*課題一覧*
a) 建物の名称についての文書に照らして、次の(i)〜(iii)が合っているかどうかをそれぞれ「はい」か「いいえ」で答え、決め手となる文書の語句をそのまま引用せよ。(i) 区分建物の場合、建物の名称は登記情報の「所在」の欄に記録される。(ii) 公正競争規約では、直線距離で300メートル以内の公園の名前を物件名に使うことが認められている。(iii) ラ ヴォーグ南青山事件の判決は東京地裁で平成16年7月2日に出された。
b) 建物の名称についての文書の中で、「■」で始まる見出しをすべて挙げよ。

╭─ 文書の抜粋

アパートやマンションには名前がつけられており、物件のエントランスにその名が掲げられていることも多く見られます。このような物件の名前は、オーナーが自由に決められるように思えますが、実際はどうなのでしょうか?
ちょうど先日、アパートの名前に芸能人のGACKTさんの名前を使用したことが、インターネット上で物議を醸していました。
このようなアパートの名前の付け方は問題があるのか、きちんと理解をしている人も多くはないのかもしれません。
今回は、アパートやマンションなど建物の名称についての法的な規制について解説します。
■建物の名前は自由に登録できる?
そもそも、建物の名前はどこに登録されるのでしょうか。
建物を新築した際には、各自治体の住居表示条例などに基づき、自治体に建物名を届け出ることになっています。
また、登記については、区分建物であれば登記情報の「一棟の建物の表示」の部分に「建物の名称」が記録されます(区分建物以外の場合には「所在」の欄に建物の名称を記録することができます)。
いずれの場合も、確認する限りでは、建物の名称に特に法令上の制限はないようです(ただし、登記実務では「事務所」や「工場」といった一般的な建物の種類を指す言葉は「建物の名称」としては登記できないとされているようです)。
その点では、建物の名称はオーナーが自由に設定できると言えます。
■「地名」などの使用ルール
ただし、不動産の売買業や賃貸業を行う場合は注意が必要です。
まず、不動産の表示に関する公正競争規約(※)第19条第1項では、物件の名称に地名などを用いる場合のルールとして、所在地の町名や字名のほか慣例上の地名や最寄り駅、直線距離で300メートル以内の公園や史跡、50メートル以内の街道を使用できることなどが定められています。
※多くの不動産業者が加盟する不動産公正取引協議会が定める、広告表示等に関する自主規制ルール。
そのため例えば、住所が銀座でもなく最寄り駅も銀座駅でない場合には、「銀座」という名前は使えないことになります(現実には「銀座東」などの名前を冠している物件は見られますが)。
■過去には損害賠償となった事例も
また、他社のブランド名などを使用する場合には別の観点から問題が生じます。
いくら名付けは自由だといっても、常識的に考えて、関係のない自分のマンションに野村不動産の「プラウド」や三菱地所レジデンスの「ザ・パークハウス」のような名称を付けて販売業や賃貸業を行っていたらまずいのはわかるかと思います。
これは法的には「商標権」の侵害となります。商標とは、事業者が取り扱う商品・サービスを他者のものと区別するために使用するネーミングやマークのことです。
通常はこれらのような有名ブランドの場合は、その標章(文字やロゴなど)は、不動産の販売や賃貸という役務(サービス)に使用される商標として登録されていますので、勝手に使用すれば商標権侵害となってしまいます。
では、不動産業と関係ない会社のブランド名を使う場合はどうでしょうか?
そのようなケースで有名なのが「ラ ヴォーグ(La Vogue)南青山事件」(東京地裁平成16年7月2日判決)です。
この訴訟は、建設するマンションに「ラ ヴォーグ南青山(La Vogue Minami Aoyama)」という名称を付けて販売した不動産業者に対して、ファッション雑誌「VOGUE」の出版社が、マンション名のロゴの使用差止めおよび損害賠償を求めたものです。

╰─
╭─ 抽出データ

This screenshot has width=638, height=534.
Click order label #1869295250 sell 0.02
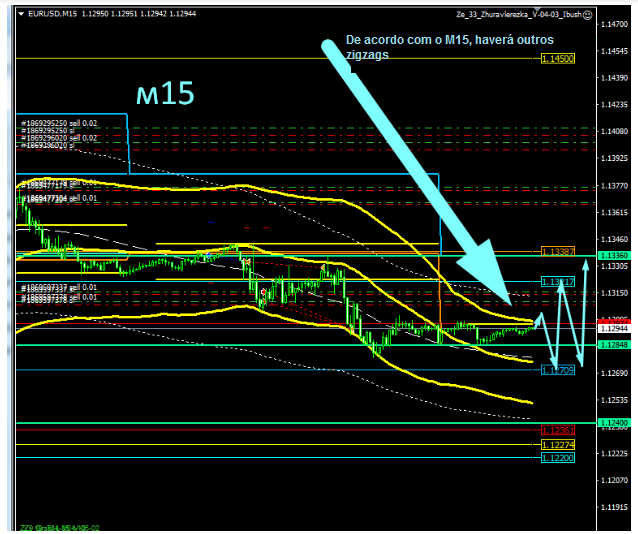[58, 122]
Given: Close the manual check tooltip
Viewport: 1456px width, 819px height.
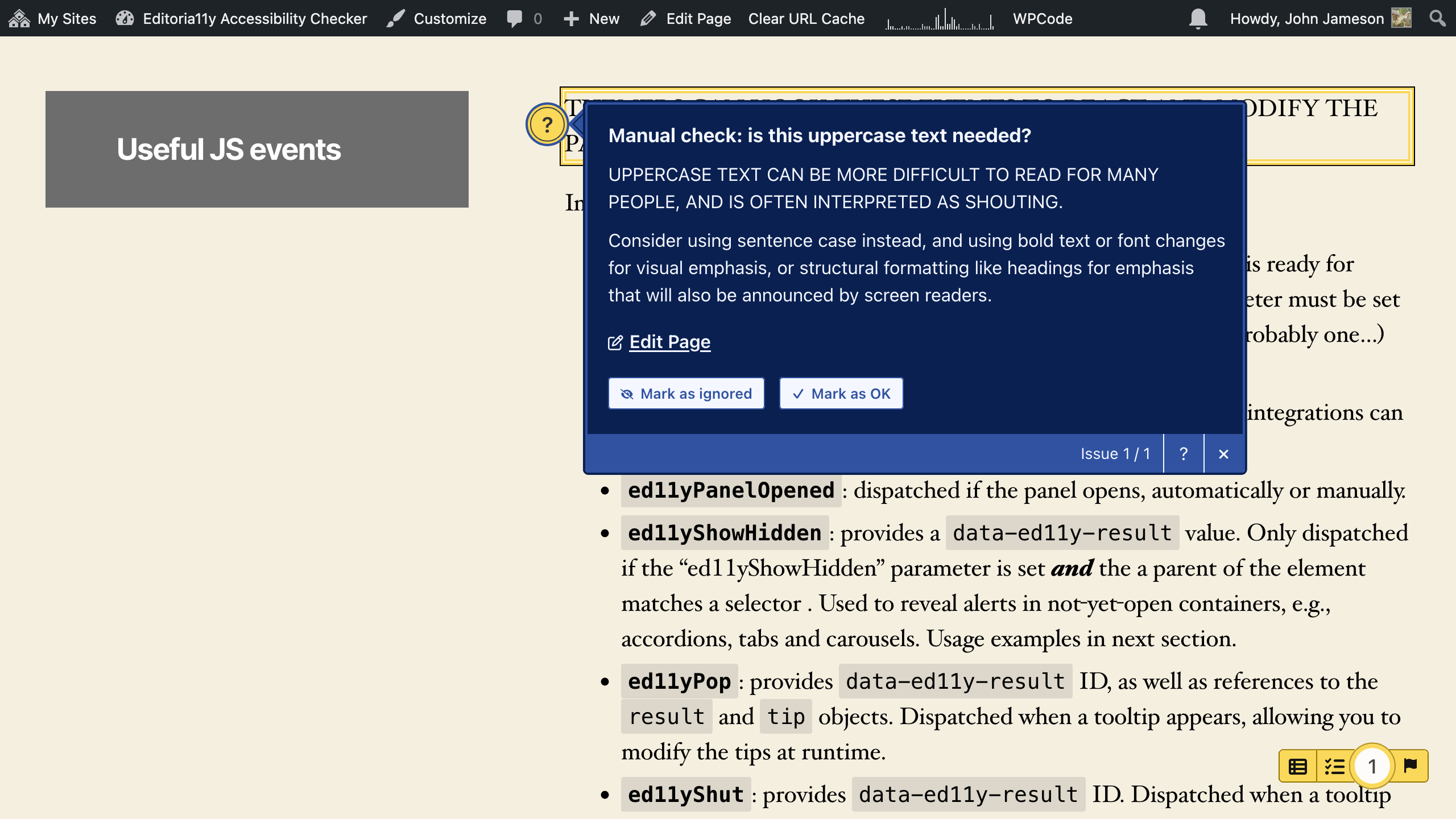Looking at the screenshot, I should click(x=1223, y=454).
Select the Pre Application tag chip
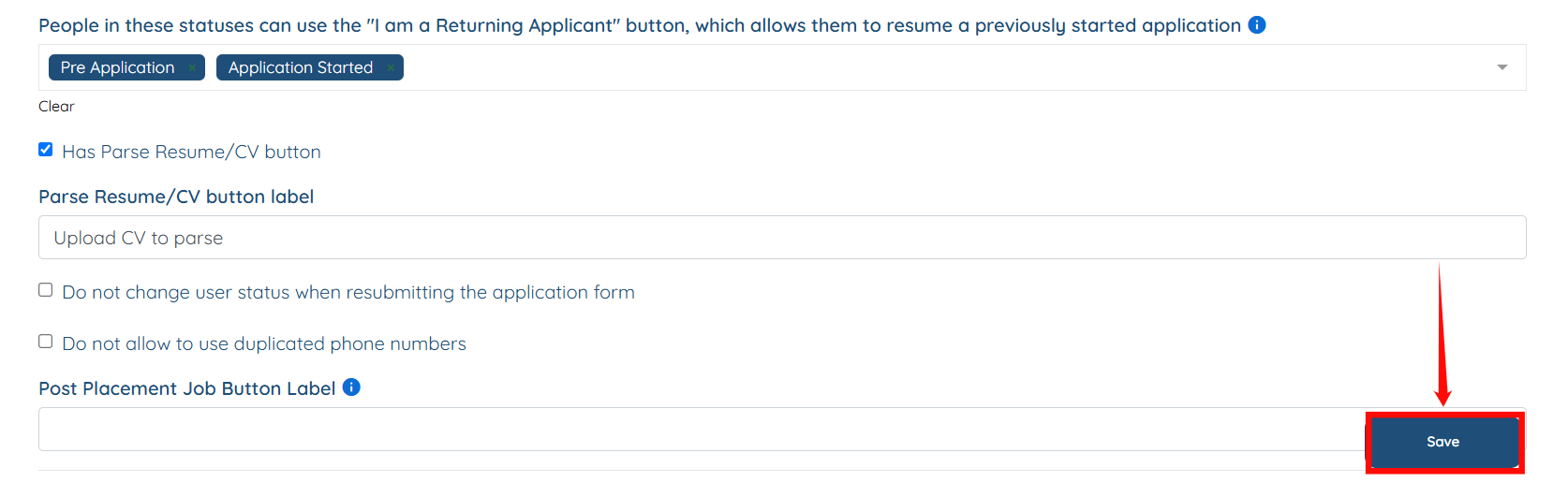Viewport: 1568px width, 482px height. click(117, 67)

╰─

*記述解答*
a)
(i) いいえ。「区分建物であれば登記情報の「一棟の建物の表示」の部分に「建物の名称」が記録されます」
(ii) はい。「直線距離で300メートル以内の公園や史跡、50メートル以内の街道を使用できることなどが定められています」
(iii) はい。「(東京地裁平成16年7月2日判決)」

b)
・建物の名前は自由に登録できる?
・「地名」などの使用ルール
・過去には損害賠償となった事例も